# Alıntı

1965 ve 1980 yılları arasında, ulusal ve çok uluslu şirketler başta ABD’de olmak üzere Dünyadaki kitle iletişim araçlarının kontrolünü önemli ölçüde ele geçirerek o dönemdeki gazetelerin yapısında, içeriğinde, operasyonel stratejilerinde hatta ekonomisinde değişikliklere yol açmışlardı.
Büyük medya şirketleri uluslararası pazarlarda yatırım ve daha yüksek kâr payı elde etmek için rekabete girmesiyle kârları maksimize etme baskısı artmış, bu da gazetelerin öncelikli olarak reklam platformlarına dönüşmesinenedne olmuştu.
1980’lerin sonlarına gelindiğinde medya şirketlerinin sayısı da azalmış, bazıları belirli medya sektörlerinde daha fazla hakimiyet kazanmıştı. En üst seviyelerdeki küresel şeytani finans, medya medya sektörüne el atmasıyla halkın haber ve bilgi için güvendiği platformlar üzerindeki kontrolünü de artırdılar.
Bunlara ABD’den örnekler verelim;
Öne çıkan şirketler arasında ABC’yi satın alan Capital Cities; gazete endüstrisinde önemli bir güç olan Cox Media; CBS; Disney; Gannett; General Electric; Paramount; Harcourt Brace; ve Bertelsmann yer alıyordu. Hearst ve Knight Ridder gibi köklü imparatorluklar düşüşe geçerken, Rupert Murdoch’ın News Corp. şirketi gibi yeni imparatorluklar ortaya çıkmaya başlamıştı.
Gannett Corporation, USA Today de dahil olmak üzere 90’dan fazla günlük gazetenin yanı sıra çeşitli televizyon ve radyo istasyonlarına sahipti. Ancak etkisi, sadece gazeteleri değil aynı zamanda 20th Century Fox’u, arşivlerini, TV Guide’ı ve Annenberg imparatorluğunu da satın alan News Corp. tarafından gölgede bırakıldı. Time Inc. ve Warner Communications, o zamanın önde gelen internet şirketi America Online ile 350 milyar dolarlık bir anlaşmayla birleşti ve ortaya çıkan medya ve eğlence holdinginin iletişimde iyiye mi yoksa kötülüğe doğru bir devrim yaratacağı spekülasyonlarına yol açmıştı…
Yirminci yüzyılın sonuna gelindiğinde medya sahipliği ondan az büyük şirkette yoğunlaşmıştı. General Electric, Disney ve Bertelsmann pozisyonlarını korurken, News Corp, Time Warner, Viacom, Sony, AT&T ve Seagram da onların arasına katıldı. Bu şirketler birlikte dünyadaki televizyon kanallarının, gazetelerin, dergilerin, plak şirketlerinin ve film stüdyolarının çoğuna sahipti.

# Verilen bilgiler
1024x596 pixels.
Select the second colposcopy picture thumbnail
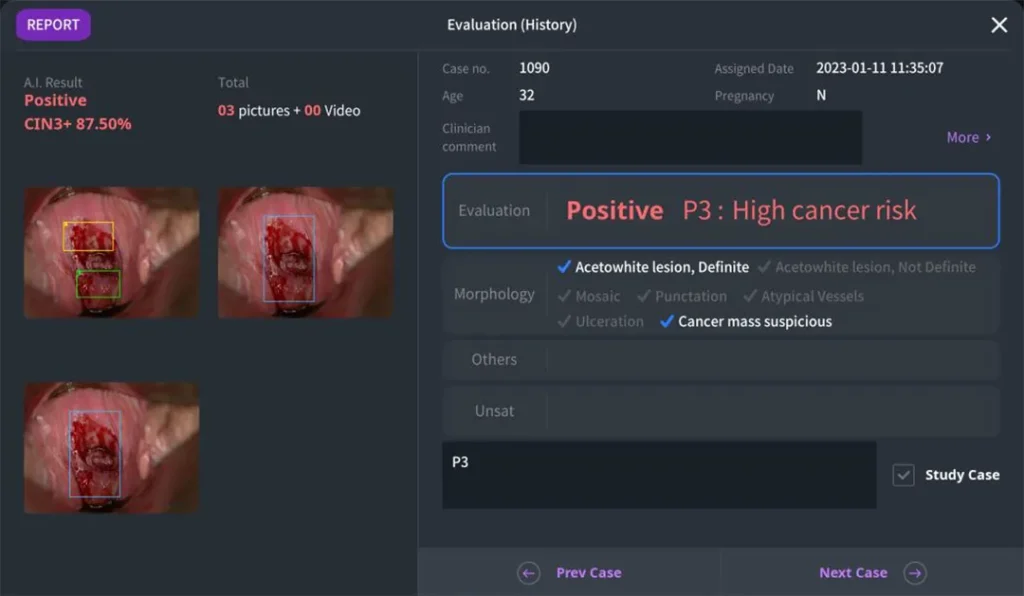[305, 252]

# Yapılacak iş
Medya sahipliği üzerine alıntıda "Bunlara ABD’den örnekler" sözleriyle açılıp "ortaya çıkmaya başlamıştı." ile kapanan bölümü hiç değiştirmeden tekrar yazın. Listeye bakmanıza gerek yok.

# Tam cevap
Bunlara ABD’den örnekler verelim;
Öne çıkan şirketler arasında ABC’yi satın alan Capital Cities; gazete endüstrisinde önemli bir güç olan Cox Media; CBS; Disney; Gannett; General Electric; Paramount; Harcourt Brace; ve Bertelsmann yer alıyordu. Hearst ve Knight Ridder gibi köklü imparatorluklar düşüşe geçerken, Rupert Murdoch’ın News Corp. şirketi gibi yeni imparatorluklar ortaya çıkmaya başlamıştı.